Fotografía: EFE/Lourdes Cruz.
Ciudad de México, México.

Un juez federal otorgó un amparo para suspender la planeación, construcción, desarrollo y acondicionamiento del tramo 5 del Tren Maya, uno de los megaproyectos del Gobierno de Andrés Manuel López Obrador en el sureste mexicano.

El Juzgado Primero de Distrito de Yucatán concedió este recurso a buzos que desean proteger la selva y el acuífero , según anunció este lunes la organización Defendiendo el Derecho a Un Medio Ambiente Sano (DMAS).

“Se concede a J.G.U.B., G.D.M. y V.F.D. la suspensión definitiva de los actos que reclaman al Fondo Nacional de Fomento al Turismo (Fonatur) y Fonatur Tren Maya, Sociedad Anónima de Capital Variable, por los motivos expuestos en el considerando octavo.

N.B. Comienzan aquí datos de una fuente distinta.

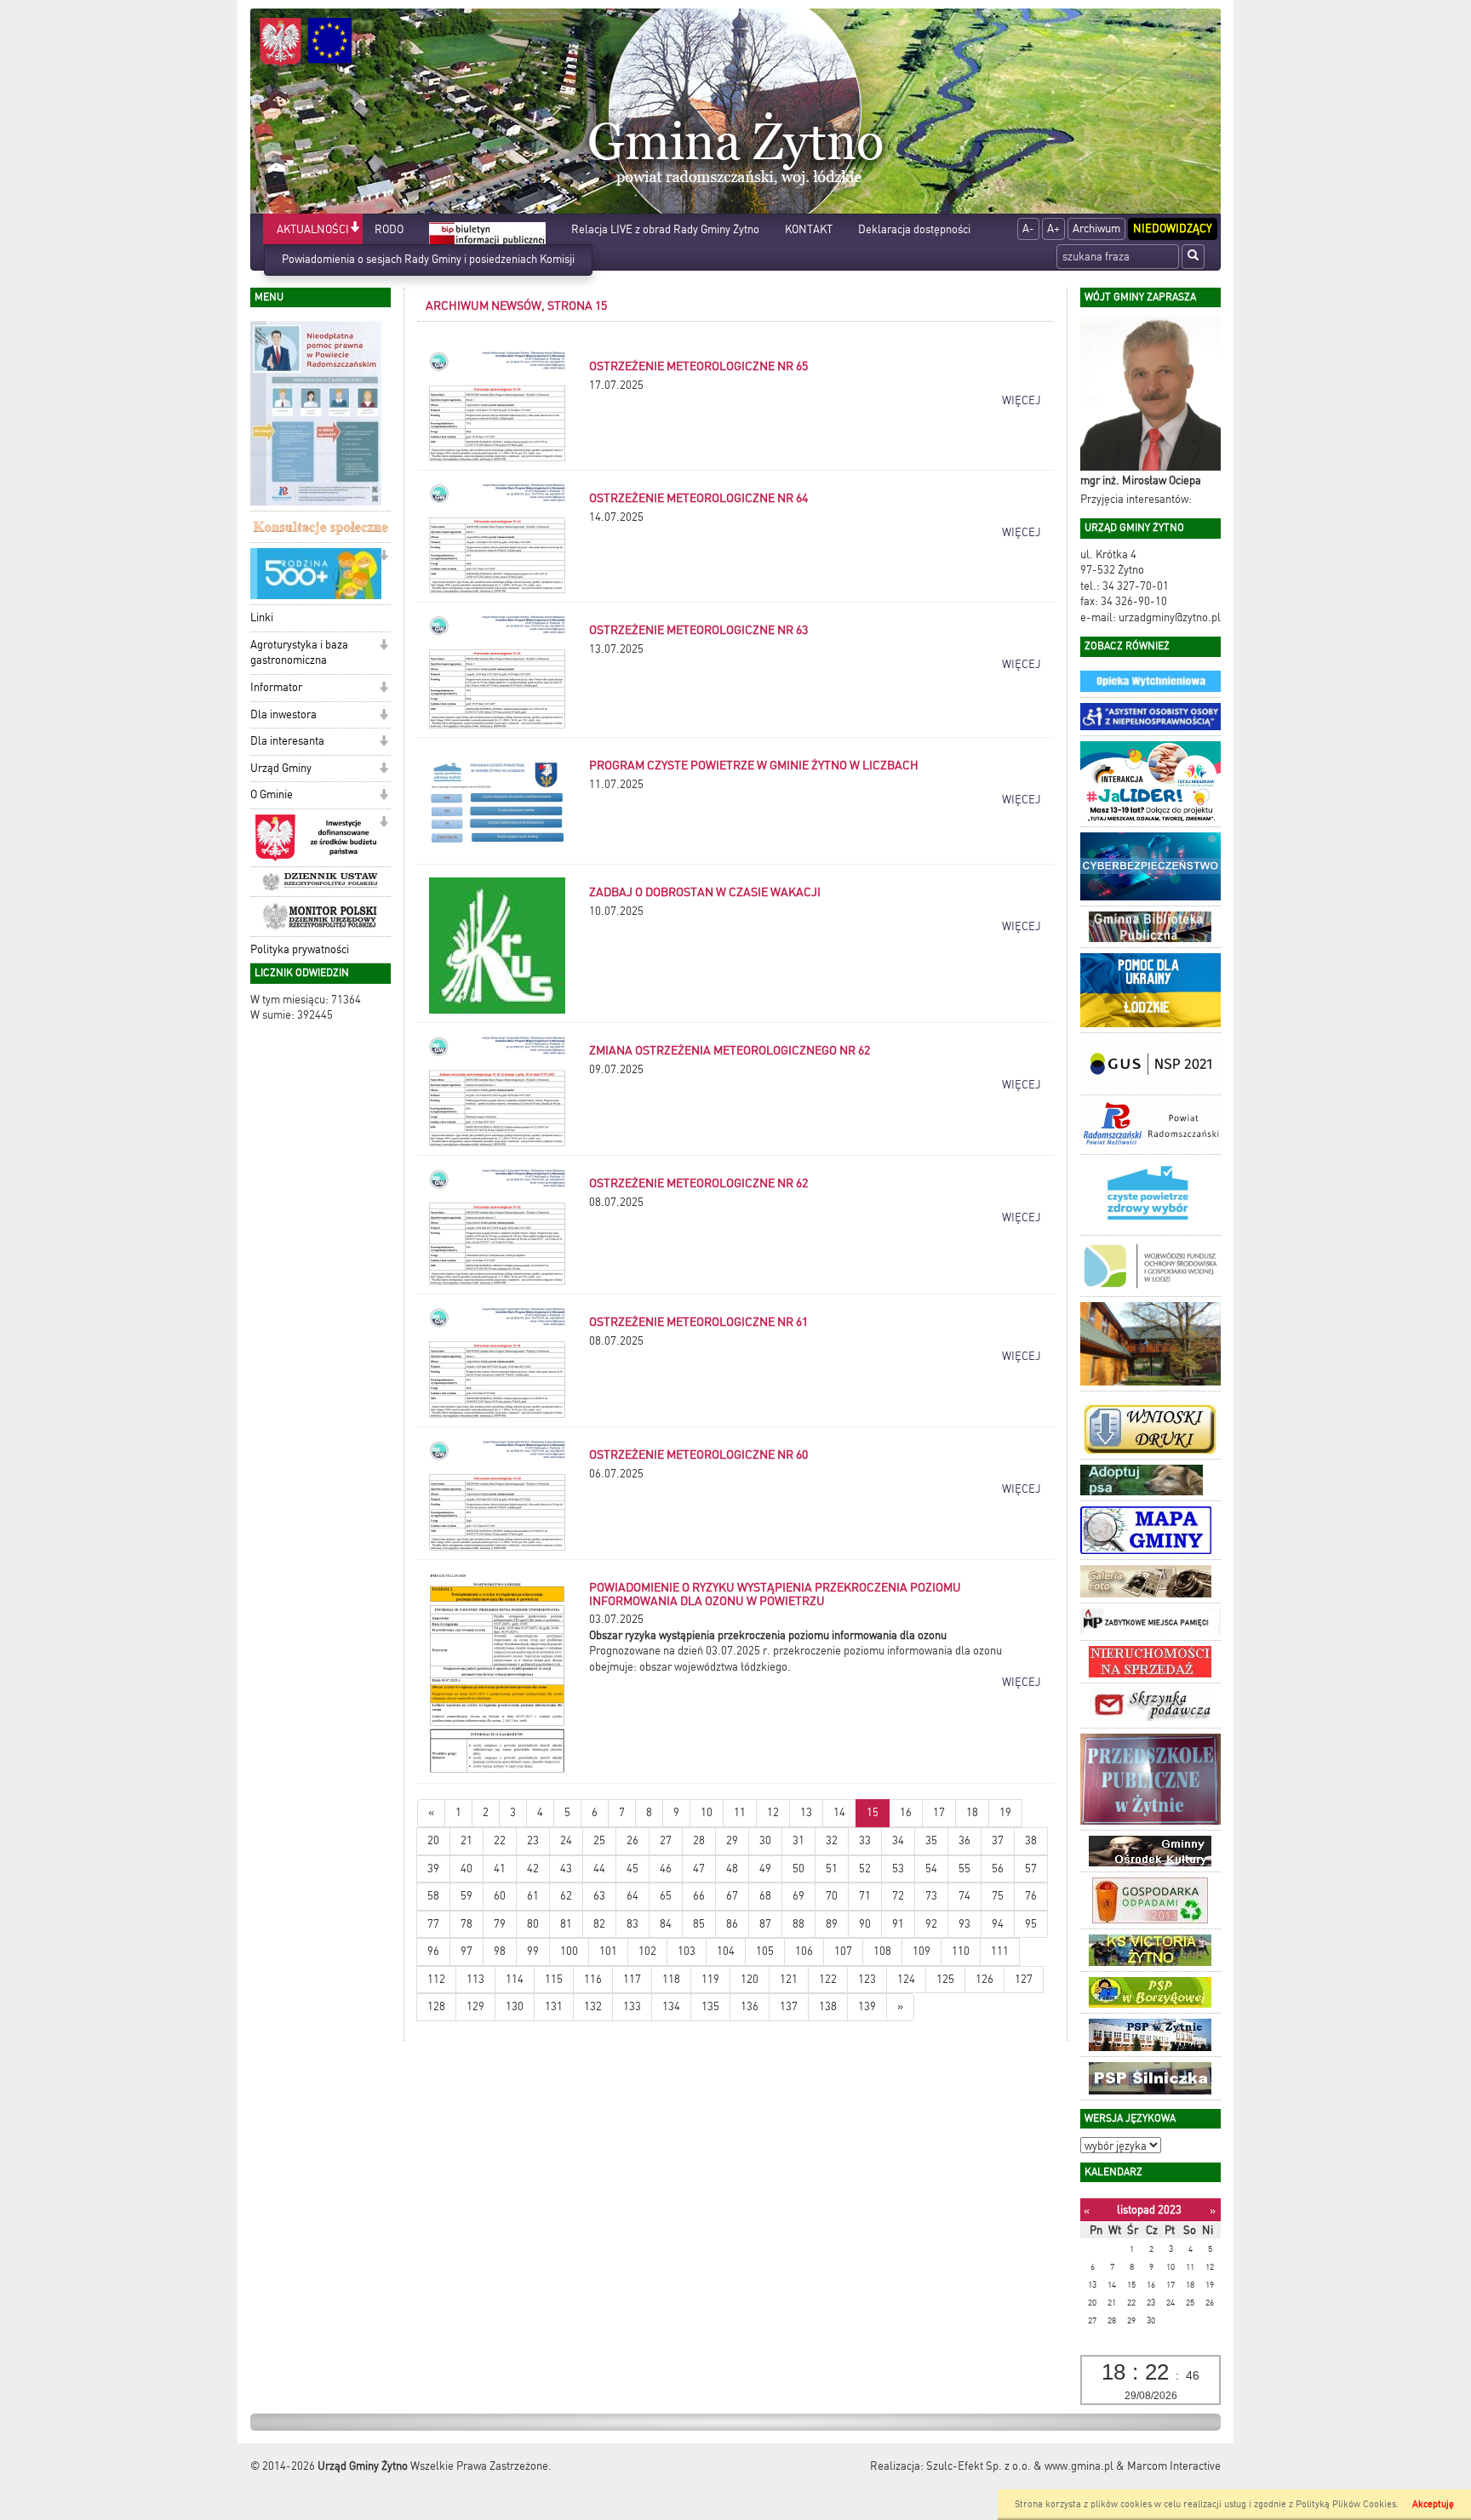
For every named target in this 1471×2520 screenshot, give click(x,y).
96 (433, 1951)
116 (593, 1979)
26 (632, 1840)
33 (865, 1840)
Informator (276, 687)
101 (608, 1951)
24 (566, 1840)
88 (798, 1923)
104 (726, 1951)
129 (475, 2006)
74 (964, 1895)
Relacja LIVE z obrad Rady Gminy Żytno (665, 229)
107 (843, 1951)
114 (515, 1979)
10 (707, 1812)
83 (632, 1923)
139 (867, 2006)
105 (765, 1951)
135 (710, 2006)
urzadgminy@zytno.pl (1170, 617)
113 (475, 1979)
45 (632, 1868)
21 (466, 1840)
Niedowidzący (1172, 228)
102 (647, 1951)
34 (898, 1840)
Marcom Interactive (1174, 2466)
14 (839, 1812)
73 (931, 1895)
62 (566, 1895)
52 (865, 1868)
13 (806, 1812)
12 (773, 1812)
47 (699, 1868)
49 (765, 1868)
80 (533, 1923)
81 (566, 1923)
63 (599, 1895)
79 (500, 1923)
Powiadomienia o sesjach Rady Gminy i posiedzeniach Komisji (428, 259)
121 (789, 1979)
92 (931, 1923)
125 (945, 1979)
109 (921, 1951)
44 (599, 1868)
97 (466, 1951)
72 (898, 1895)
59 (466, 1895)
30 (765, 1840)
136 (749, 2006)
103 (686, 1951)
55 (964, 1868)
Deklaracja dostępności (914, 229)
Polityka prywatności (299, 949)
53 (898, 1868)
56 (998, 1868)
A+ (1053, 228)
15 (873, 1812)
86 (732, 1923)
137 (789, 2006)
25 (599, 1840)
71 (865, 1895)
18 (972, 1812)
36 (964, 1840)
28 (699, 1840)
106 (804, 1951)
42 (533, 1868)
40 (466, 1868)
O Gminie (271, 794)
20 (433, 1840)
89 (832, 1923)
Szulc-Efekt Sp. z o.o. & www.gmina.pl (1019, 2466)
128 (436, 2006)
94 (998, 1923)
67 (732, 1895)
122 (828, 1979)
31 (798, 1840)
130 (515, 2006)
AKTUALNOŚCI (313, 229)
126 (984, 1979)
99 (533, 1951)
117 (632, 1979)
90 (865, 1923)
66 (699, 1895)
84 (666, 1923)
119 (710, 1979)
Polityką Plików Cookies (1346, 2504)
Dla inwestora (283, 714)
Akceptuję (1433, 2504)
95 (1031, 1923)
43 (566, 1868)
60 (500, 1895)
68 (765, 1895)
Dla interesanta (287, 740)
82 (599, 1923)
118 (671, 1979)
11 (740, 1812)
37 (998, 1840)
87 (765, 1923)
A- (1028, 228)
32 (832, 1840)
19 (1005, 1812)
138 (828, 2006)
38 (1031, 1840)
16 (906, 1812)
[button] (354, 228)
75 (998, 1895)
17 (939, 1812)
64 (632, 1895)
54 (931, 1868)
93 (964, 1923)
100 (569, 1951)
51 (832, 1868)
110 (961, 1951)
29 (732, 1840)
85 (699, 1923)
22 (500, 1840)
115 (554, 1979)
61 (533, 1895)
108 (882, 1951)
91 (898, 1923)
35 (931, 1840)
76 (1031, 1895)
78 (466, 1923)
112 (436, 1979)
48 (732, 1868)
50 (798, 1868)
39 (433, 1868)
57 (1031, 1868)
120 (749, 1979)
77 (433, 1923)
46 (666, 1868)
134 (671, 2006)
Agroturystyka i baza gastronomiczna (299, 652)
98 (500, 1951)
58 (433, 1895)
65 (666, 1895)
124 (906, 1979)
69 (798, 1895)
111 (1000, 1951)
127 (1024, 1979)
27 (666, 1840)
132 (593, 2006)
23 (533, 1840)
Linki (261, 617)
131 (554, 2006)
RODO (389, 229)
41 (500, 1868)
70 (832, 1895)
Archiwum (1096, 228)
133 (632, 2006)
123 (867, 1979)
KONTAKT (809, 229)
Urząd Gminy (281, 768)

Notifíquese, y electrónicamente a la parte quejosa”, señaló la resolución del juez.

El amparo 884/2022 fue tramitado por buzos profesionales calificados en inmersiones en cuevas el 30 de marzo pasado, motivado por la deforestación que se inició hace tres meses en Playa del Carmen, Akumal, Tulum y en los alrededores del lugar turístico conocido como Río Secreto.

Adrián Novelo, juez primero de distrito en Yucatán, concedió la suspensión definitiva a los promoventes, es decir, grupos de ambientalistas que se oponen al recorrido del tren por la selva.

Según DMAS, el juez concedió la suspensión al reconocer que la construcción no cuenta con una Evaluación de Impacto Ambiental, un requisito oficial que tenía que estar listo antes de haber iniciado la obra y consideró que “existe el peligro inminente que se ejecuten obras con daños irreversibles”.

Además, reconoció el interés legítimo de la organización de proteger los ecosistemas.

Aunque el recurso legal se llama “suspensión definitiva“, el Gobierno aún puede ganar un juicio, subsanar los documentos faltantes o recurrir a otras instancias para reactivar la construcción del tramo 5, que construyen los militares.

El Tren Maya, una de las obras prioritarias del presidente López Obrador, con una inversión de alrededor de 200 mil millones de pesos (unos 10.236 millones de dólares), plantea construir cerca de  mil 554 kilómetros de vía férrea en cinco estados del sureste del país: Chiapas, Tabasco, Campeche, Yucatán y Quintana Roo.

Pero desde antes del arranque de las obras, en junio de 2020, algunas organizaciones civiles presentaron recursos legales contra su construcción, como el Centro por la Justicia y el Derecho Internacional (Cejil), Kanan Derechos Humanos y Múuch’ Xiinbal.

En los últimos meses, activistas y actores crearon la campaña “Sélvame del Tren” que pide al Gobierno mexicano suspender el tramo 5, construido por el Ejército, por haber generado la tala de miles de árboles y contaminación a ríos subterráneos.

Esa campaña generó un encontronazo con el presidente mexicano, quien a principios de mayo aseguró que su Gobierno enfrentará los amparos en contra de la construcción del tramo 5 del Tren Maya y acusó a “pseudoambientalistas” de promoverlos.

El mandatario ha defendido además el decreto que permite que se siga construyendo el Tren Maya sin que haya Manifestación de Impacto Ambiental (MIA) pues ha dicho que es legal y está validado por la autoridad judicial.

Además, en diversas ocasiones ha reiterado que la obra se va a inaugurar en diciembre de 2023 y que su deseo es que sea un tren de pasajeros que regrese a México, tal como existe en otros países del mundo.